On voit aussi que l’énarque est poète, car il a pour les mots et les discours ronflants une passion immarcescible. Il va de soi qu’il est poète comme on l’est à l’ENA, c’est-à-dire qu’il confond les clichés, les mots creux et les phrases chantournées avec l’invention verbale qui monte du chant de la langue contrôlée par une oreille juste. Il existe quelques variantes, certes. Certains énarques sont secs en propos, d’autres dégoulinants de bave logorrhéique, mais le fond reste le même : ils vivent les yeux rivés sur les lointains de leurs rêveries sans aucune capacité à percevoir l’univers du réel proche, ni les gens qui y vivent, qu’ils appellent gentiment des sans-dents, des paresseux ou des cloportes, sauf quand ils s’adressent à eux dans l’étrange lucarne, car ils sont alors des chers compatriotes à qui ils expliquent leurs décisions époustouflantes avec ce brin de condescendance qui ne les quitte jamais.

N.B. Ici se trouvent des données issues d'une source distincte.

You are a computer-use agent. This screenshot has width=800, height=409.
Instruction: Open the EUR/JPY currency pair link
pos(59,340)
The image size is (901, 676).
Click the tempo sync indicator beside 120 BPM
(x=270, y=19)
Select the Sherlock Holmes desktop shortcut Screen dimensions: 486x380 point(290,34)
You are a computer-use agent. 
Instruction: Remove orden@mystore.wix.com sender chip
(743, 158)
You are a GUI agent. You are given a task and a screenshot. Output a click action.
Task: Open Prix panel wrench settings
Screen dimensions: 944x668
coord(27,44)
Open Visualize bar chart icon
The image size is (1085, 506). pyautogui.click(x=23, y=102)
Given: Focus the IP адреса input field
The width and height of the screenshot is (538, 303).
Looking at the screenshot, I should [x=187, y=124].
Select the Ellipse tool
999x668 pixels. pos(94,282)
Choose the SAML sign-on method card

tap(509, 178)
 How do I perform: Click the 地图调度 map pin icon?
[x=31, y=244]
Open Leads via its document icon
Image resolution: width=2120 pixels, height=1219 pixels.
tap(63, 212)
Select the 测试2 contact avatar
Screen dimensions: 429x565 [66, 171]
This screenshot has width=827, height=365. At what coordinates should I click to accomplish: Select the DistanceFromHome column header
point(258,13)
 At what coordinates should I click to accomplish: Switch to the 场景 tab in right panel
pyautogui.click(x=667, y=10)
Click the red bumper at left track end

On connaît surtout l’énarque d’étagère, celui qui s’expose au public pour le faire profiter du plaisir de le contempler. Mais les plus nombreux, et sans doute les plus dangereux, vivent dans des espaces clos pour lesquels ils ont subi une adaptation spéciale. Là, allant de machines en réunions, ils élaborent les plans les plus fascinants, les projets politiques les plus formidables. Ainsi de cette réforme des retraites qui doit être la grande merveille de notre temps. On aurait pu faire depuis belle lurette les adaptations nécessaires. Mais l’énarque est comme la moule sur son bouchot : il déteste par-dessus tout bouger. Comme la moule, il sait de science certaine que la mer reviendra toujours le nourrir ; mais comme la moule, il ignore qu’il est cultivé pour être exploité puis mangé. Aussi subit-il avec patience les marées de problèmes, puis quand la lassitude fait retomber le flot ou que de nouvelles lunes sont venues soulever ailleurs les cervelles agitées, il construit de grandioses architectures de nuées qu’il décide d’imposer aux petits oiseaux. Il veut tout changer, puisqu’il est incapable de faire les interventions simples et modestes qui remettraient une machine grippée en bon état de fonctionnement. Ignorant superbement l’infinie diversité des situations réelles, il brasse les chiffres et les projections et produit un tintamarre où une chatte ne retrouverait pas ses petits (j’aime proposer des images incohérentes, car j’ai un faible pour monsieur Prudhomme, dont l’énarque est une variété moderne plus abondamment informée – voir pour d’autres détails Henri Monnier : la littérature est une réserve inépuisable d’exemples et de réflexions).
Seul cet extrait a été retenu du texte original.